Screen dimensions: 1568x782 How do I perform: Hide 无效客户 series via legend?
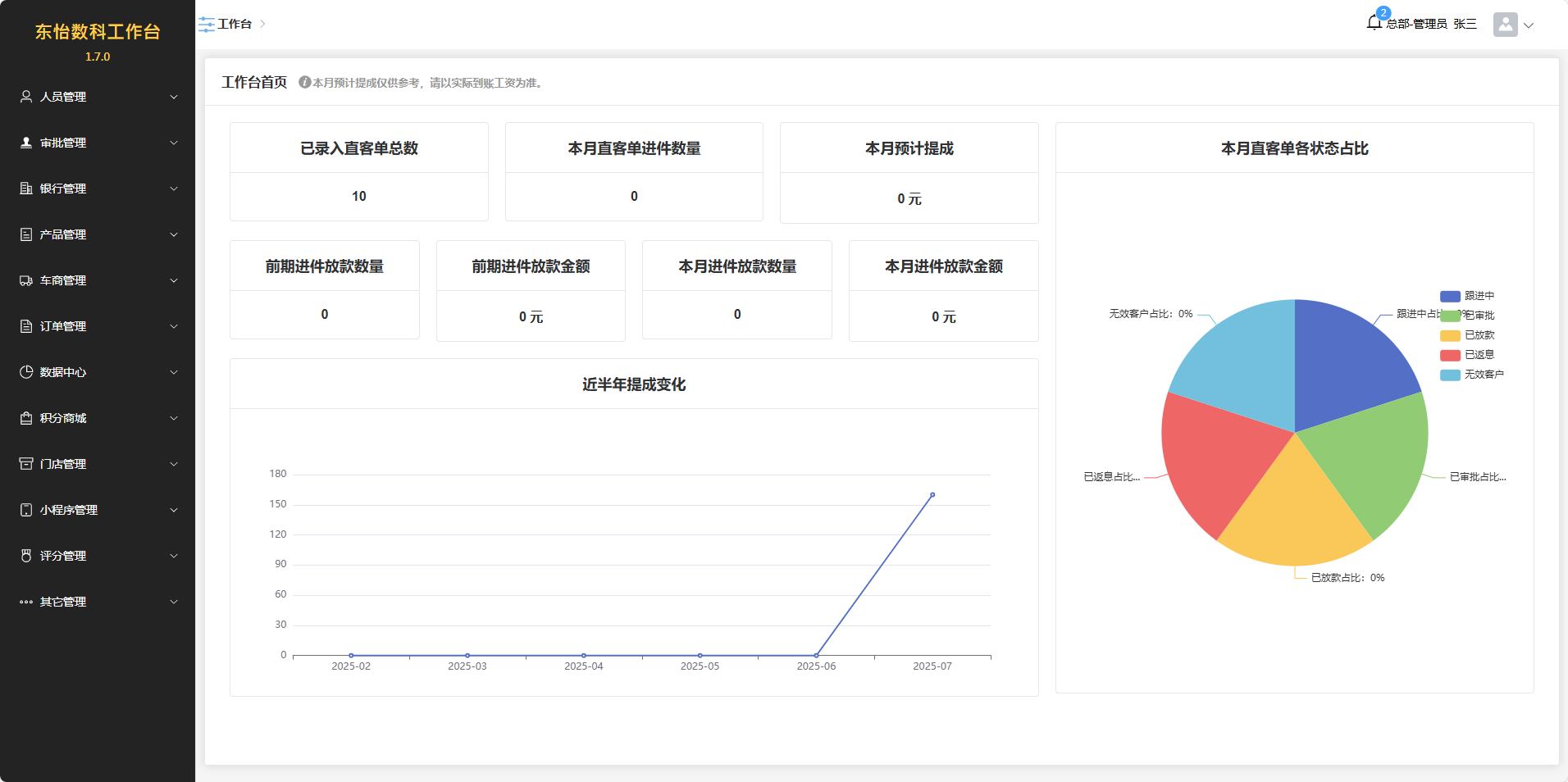click(1471, 375)
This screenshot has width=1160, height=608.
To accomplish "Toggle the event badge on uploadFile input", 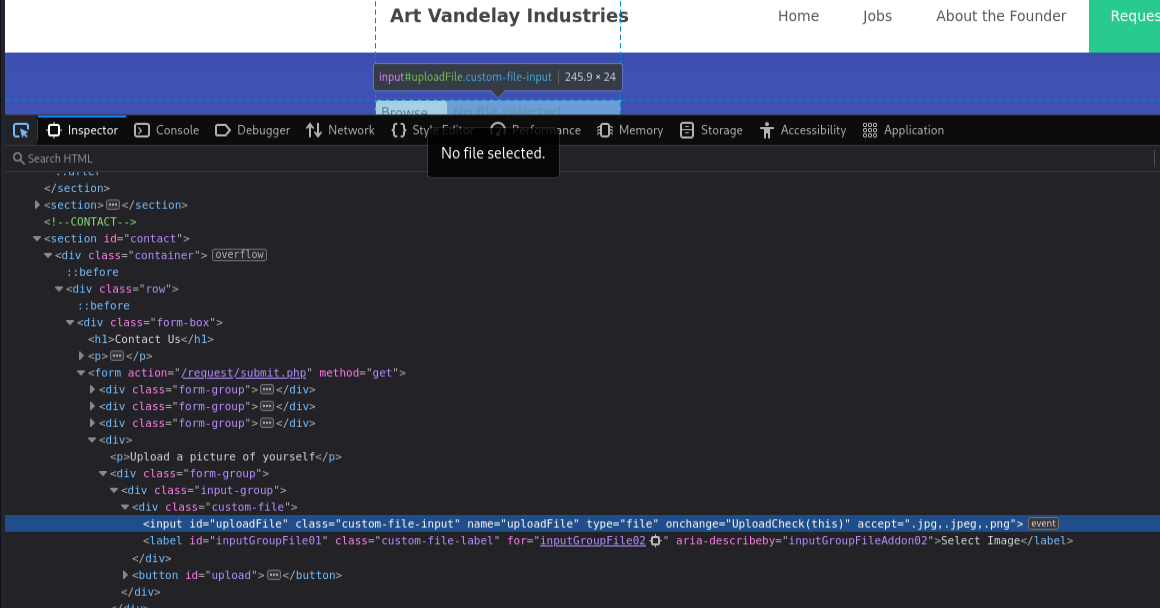I will (x=1043, y=524).
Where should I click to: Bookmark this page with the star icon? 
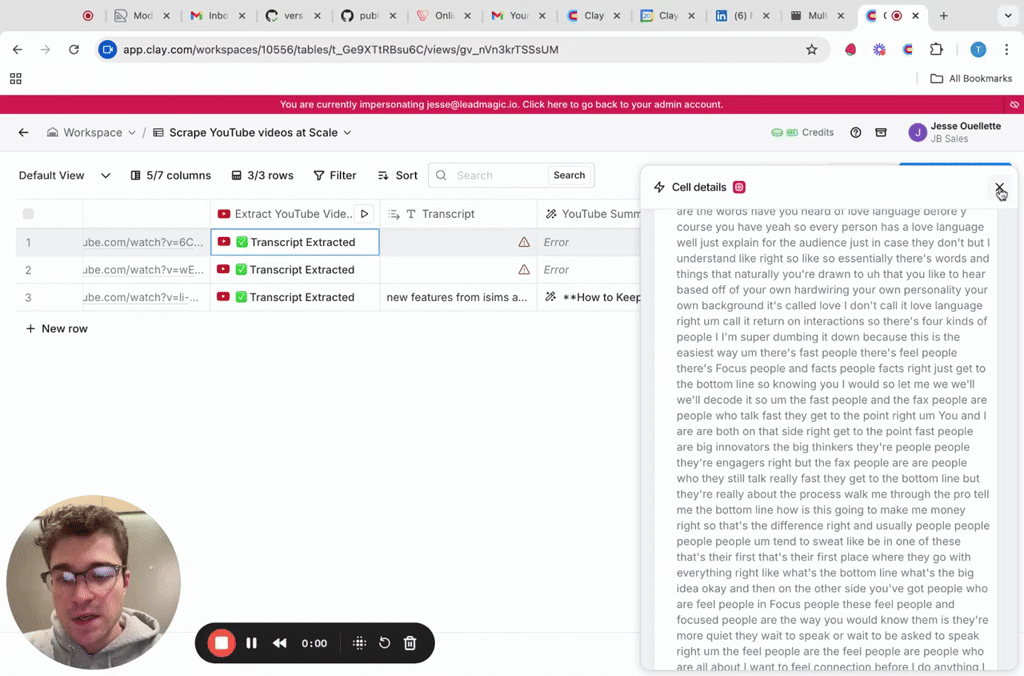point(812,50)
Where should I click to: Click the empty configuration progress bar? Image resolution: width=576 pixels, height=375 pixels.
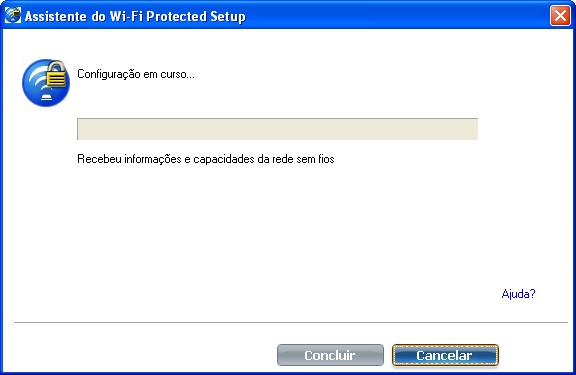(277, 129)
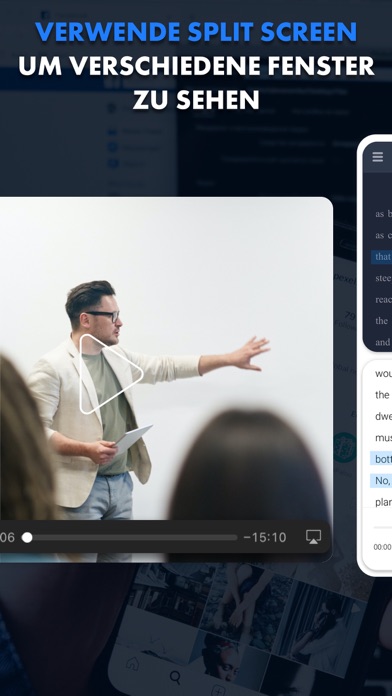Open the hamburger menu in side window
392x696 pixels.
click(378, 157)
++++++++++++++++++++
#### PROBLEM STATEMENT
Given the listing above, return exactly, and only, the lines from the line with "Where should I click to: Bookmark" through its final line, both included, with the pictures removed.

#### COMPLETED EXERCISE
Where should I click to: Bookmark this page with the star icon? 
point(812,50)
Where should I click to: Click the empty configuration progress bar? Image resolution: width=576 pixels, height=375 pixels.
(277, 129)
Open the hamburger menu in side window
392x696 pixels.
click(378, 157)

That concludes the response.